**TO DO**
Find the word "flask" in the listing below. Copy every line that has it.

* * * * * * *

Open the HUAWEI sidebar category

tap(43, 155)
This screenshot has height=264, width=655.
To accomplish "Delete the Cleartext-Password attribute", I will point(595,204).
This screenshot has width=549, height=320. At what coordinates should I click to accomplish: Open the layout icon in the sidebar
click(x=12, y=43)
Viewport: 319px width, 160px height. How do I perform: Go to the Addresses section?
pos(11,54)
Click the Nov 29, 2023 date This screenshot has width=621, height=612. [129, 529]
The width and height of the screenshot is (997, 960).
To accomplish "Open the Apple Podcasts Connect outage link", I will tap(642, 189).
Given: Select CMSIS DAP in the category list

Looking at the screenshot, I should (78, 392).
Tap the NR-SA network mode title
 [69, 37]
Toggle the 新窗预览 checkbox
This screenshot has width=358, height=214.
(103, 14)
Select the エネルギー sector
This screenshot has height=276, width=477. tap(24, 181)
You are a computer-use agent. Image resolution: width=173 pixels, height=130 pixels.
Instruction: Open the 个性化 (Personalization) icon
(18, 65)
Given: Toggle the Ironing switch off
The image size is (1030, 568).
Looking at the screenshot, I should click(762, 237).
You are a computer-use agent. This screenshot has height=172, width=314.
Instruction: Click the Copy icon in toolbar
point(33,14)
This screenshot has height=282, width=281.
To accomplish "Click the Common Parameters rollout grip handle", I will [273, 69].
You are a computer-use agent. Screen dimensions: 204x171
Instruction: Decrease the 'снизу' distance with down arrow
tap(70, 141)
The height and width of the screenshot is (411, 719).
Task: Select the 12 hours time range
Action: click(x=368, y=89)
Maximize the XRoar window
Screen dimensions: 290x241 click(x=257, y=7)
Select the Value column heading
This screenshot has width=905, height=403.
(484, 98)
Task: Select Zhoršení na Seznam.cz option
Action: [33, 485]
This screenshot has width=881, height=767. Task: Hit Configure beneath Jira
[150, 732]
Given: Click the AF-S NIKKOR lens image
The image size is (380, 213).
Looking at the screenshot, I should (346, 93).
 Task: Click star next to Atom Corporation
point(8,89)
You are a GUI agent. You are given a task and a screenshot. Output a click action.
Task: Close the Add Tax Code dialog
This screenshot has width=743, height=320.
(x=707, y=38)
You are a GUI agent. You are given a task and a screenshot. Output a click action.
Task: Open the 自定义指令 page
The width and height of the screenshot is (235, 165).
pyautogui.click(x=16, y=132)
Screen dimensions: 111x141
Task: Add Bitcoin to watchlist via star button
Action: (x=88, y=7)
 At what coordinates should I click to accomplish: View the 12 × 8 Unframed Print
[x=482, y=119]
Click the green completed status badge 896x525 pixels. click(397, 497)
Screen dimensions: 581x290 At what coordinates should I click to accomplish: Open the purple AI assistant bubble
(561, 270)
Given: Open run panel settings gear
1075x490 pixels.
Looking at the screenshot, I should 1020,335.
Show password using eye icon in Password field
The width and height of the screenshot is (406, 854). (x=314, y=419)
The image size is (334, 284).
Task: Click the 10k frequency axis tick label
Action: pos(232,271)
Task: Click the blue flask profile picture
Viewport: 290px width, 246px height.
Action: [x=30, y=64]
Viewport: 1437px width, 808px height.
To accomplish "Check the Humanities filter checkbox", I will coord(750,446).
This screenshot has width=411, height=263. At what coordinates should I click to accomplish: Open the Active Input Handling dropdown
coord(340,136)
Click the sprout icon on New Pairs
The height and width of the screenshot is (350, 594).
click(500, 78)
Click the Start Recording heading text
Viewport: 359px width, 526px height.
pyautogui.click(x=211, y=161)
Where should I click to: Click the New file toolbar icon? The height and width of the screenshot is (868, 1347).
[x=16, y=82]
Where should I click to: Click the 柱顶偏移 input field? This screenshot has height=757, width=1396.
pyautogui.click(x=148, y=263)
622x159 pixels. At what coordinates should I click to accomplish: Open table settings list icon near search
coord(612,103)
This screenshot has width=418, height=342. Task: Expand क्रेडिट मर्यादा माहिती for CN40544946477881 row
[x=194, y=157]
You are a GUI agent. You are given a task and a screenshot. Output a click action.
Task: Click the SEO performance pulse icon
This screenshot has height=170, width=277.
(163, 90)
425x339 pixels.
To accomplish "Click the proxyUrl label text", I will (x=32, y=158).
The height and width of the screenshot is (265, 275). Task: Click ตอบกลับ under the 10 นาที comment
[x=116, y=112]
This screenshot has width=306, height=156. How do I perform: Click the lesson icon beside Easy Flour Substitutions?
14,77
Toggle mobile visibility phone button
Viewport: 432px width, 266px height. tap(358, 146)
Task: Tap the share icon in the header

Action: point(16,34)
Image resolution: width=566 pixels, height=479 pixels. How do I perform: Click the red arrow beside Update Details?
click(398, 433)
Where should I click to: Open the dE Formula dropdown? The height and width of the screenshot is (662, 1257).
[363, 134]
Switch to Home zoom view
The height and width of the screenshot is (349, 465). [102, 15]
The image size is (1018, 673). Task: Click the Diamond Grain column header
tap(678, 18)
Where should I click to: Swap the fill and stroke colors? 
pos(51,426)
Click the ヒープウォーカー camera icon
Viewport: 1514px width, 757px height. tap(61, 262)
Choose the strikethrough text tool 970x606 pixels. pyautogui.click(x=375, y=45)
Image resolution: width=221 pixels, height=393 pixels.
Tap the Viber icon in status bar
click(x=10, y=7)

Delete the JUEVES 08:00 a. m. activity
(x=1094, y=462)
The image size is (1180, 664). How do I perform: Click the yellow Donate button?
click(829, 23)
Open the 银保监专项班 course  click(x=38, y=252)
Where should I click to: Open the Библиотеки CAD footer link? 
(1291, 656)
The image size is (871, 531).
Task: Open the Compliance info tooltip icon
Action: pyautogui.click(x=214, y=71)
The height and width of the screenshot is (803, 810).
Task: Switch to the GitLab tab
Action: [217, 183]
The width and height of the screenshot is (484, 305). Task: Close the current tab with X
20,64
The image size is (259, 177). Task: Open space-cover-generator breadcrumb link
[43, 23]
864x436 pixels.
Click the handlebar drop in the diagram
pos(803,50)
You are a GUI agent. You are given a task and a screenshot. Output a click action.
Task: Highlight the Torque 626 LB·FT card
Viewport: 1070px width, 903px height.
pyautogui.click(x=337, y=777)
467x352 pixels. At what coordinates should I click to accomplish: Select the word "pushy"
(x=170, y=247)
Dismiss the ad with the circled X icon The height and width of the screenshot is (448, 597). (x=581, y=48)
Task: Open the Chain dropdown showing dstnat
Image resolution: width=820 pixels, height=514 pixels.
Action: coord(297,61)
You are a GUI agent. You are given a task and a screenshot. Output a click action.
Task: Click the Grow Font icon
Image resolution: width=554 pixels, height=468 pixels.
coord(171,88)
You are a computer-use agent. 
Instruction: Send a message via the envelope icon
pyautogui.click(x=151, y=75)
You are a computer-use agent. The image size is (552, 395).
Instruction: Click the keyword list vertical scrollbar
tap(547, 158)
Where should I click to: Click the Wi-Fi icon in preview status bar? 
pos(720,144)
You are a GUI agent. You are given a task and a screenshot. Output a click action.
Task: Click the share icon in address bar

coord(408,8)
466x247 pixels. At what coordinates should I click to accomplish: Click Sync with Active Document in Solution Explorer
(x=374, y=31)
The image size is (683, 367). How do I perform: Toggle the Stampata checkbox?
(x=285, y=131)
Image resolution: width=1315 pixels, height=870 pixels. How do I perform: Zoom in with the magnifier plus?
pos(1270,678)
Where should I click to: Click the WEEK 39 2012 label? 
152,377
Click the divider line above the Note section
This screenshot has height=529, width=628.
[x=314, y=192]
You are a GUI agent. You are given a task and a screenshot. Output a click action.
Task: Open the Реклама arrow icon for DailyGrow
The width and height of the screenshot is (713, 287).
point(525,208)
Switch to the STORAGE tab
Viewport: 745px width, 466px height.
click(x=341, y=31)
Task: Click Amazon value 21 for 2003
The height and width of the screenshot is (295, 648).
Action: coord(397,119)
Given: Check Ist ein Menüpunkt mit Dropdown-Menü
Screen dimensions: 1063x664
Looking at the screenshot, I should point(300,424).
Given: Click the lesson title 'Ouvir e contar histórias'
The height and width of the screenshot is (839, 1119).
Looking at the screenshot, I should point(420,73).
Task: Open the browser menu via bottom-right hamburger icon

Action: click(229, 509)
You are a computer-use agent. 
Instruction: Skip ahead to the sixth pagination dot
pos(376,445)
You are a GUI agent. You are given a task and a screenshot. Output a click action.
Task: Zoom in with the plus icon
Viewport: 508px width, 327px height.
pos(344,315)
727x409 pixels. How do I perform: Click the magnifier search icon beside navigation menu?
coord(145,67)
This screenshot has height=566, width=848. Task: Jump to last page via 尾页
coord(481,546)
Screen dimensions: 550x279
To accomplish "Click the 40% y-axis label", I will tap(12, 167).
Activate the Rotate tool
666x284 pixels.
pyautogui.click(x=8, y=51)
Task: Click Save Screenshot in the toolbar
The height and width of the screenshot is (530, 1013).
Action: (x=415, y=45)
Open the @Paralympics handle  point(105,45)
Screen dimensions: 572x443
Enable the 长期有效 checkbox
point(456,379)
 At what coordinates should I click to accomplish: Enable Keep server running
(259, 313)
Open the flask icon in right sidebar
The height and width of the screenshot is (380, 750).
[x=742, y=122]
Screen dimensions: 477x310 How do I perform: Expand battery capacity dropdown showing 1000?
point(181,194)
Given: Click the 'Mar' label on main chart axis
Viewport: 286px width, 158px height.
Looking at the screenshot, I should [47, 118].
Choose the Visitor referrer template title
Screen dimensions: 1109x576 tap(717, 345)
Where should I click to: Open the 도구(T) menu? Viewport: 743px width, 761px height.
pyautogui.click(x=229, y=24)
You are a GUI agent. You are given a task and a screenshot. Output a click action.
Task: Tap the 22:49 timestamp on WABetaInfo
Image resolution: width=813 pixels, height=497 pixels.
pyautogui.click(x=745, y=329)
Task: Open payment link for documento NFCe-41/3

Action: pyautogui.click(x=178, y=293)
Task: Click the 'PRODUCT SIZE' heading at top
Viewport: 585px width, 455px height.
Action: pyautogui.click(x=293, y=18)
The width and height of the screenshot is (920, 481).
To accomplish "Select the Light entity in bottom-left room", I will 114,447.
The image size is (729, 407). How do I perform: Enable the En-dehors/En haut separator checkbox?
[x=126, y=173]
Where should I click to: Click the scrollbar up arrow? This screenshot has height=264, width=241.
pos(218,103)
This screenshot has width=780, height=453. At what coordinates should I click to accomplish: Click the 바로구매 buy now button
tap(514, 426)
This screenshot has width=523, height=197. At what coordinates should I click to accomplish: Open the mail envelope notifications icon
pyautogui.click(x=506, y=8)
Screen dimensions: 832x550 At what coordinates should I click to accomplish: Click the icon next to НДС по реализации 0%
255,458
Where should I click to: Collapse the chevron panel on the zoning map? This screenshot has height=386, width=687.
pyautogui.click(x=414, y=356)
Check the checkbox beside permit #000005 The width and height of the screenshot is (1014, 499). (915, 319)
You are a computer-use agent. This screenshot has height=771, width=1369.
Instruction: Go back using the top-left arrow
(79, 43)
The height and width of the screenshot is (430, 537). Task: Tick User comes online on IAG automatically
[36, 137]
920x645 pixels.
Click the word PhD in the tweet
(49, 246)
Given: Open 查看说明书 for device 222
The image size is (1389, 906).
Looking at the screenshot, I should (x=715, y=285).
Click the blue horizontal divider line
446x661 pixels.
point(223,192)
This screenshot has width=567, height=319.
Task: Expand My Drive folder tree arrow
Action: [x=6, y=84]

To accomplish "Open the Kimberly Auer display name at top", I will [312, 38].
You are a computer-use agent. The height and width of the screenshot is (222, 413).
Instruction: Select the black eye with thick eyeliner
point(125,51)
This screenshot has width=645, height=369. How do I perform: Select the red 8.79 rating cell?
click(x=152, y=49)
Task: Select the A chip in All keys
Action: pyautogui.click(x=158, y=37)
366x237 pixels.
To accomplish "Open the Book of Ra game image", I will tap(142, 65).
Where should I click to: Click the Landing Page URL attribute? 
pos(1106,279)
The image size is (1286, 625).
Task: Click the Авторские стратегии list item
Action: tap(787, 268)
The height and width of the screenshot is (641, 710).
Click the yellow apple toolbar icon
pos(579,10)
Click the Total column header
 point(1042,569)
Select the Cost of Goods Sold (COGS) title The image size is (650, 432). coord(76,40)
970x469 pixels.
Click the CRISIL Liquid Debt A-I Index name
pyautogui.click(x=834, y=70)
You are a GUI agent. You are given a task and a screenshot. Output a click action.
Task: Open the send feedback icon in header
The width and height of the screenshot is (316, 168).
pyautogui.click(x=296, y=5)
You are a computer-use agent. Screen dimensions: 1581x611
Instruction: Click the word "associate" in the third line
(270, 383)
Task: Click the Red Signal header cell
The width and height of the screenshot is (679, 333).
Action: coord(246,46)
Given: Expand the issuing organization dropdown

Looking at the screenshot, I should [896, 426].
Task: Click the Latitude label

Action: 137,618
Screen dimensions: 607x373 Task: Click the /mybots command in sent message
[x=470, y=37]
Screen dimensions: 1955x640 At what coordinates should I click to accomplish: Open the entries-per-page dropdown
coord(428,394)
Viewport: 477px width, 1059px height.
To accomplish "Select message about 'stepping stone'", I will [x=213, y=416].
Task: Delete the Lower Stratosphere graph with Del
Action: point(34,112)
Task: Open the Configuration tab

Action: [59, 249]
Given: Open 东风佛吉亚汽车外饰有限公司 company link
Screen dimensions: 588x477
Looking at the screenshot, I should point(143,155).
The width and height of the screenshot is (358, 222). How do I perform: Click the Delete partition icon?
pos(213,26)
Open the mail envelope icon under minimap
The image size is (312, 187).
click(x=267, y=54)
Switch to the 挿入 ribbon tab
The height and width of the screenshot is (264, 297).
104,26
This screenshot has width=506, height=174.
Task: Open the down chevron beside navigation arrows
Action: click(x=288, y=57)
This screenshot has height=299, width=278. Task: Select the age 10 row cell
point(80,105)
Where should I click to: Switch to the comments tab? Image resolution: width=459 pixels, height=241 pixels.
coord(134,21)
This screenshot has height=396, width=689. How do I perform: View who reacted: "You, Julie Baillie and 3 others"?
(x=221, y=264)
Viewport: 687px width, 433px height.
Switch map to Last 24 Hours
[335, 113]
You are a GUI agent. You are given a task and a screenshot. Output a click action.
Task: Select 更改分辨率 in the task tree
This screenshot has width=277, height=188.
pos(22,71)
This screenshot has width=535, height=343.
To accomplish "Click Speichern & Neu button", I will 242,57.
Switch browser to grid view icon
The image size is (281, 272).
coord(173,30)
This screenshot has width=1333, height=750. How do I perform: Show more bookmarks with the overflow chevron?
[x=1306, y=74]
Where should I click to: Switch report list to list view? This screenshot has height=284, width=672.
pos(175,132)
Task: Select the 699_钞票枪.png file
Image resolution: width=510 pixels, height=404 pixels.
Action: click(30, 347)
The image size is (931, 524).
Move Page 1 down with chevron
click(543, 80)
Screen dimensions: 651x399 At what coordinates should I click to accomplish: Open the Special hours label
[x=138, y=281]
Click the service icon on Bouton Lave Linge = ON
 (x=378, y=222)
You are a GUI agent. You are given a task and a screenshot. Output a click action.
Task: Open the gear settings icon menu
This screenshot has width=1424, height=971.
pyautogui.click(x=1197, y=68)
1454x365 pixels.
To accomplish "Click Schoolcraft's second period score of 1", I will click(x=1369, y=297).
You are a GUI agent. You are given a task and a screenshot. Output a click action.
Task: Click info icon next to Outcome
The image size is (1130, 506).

* * * * * * *

**TASK RESPONSE**
Task: Click the blue flask profile picture
Open the flask icon in right sidebar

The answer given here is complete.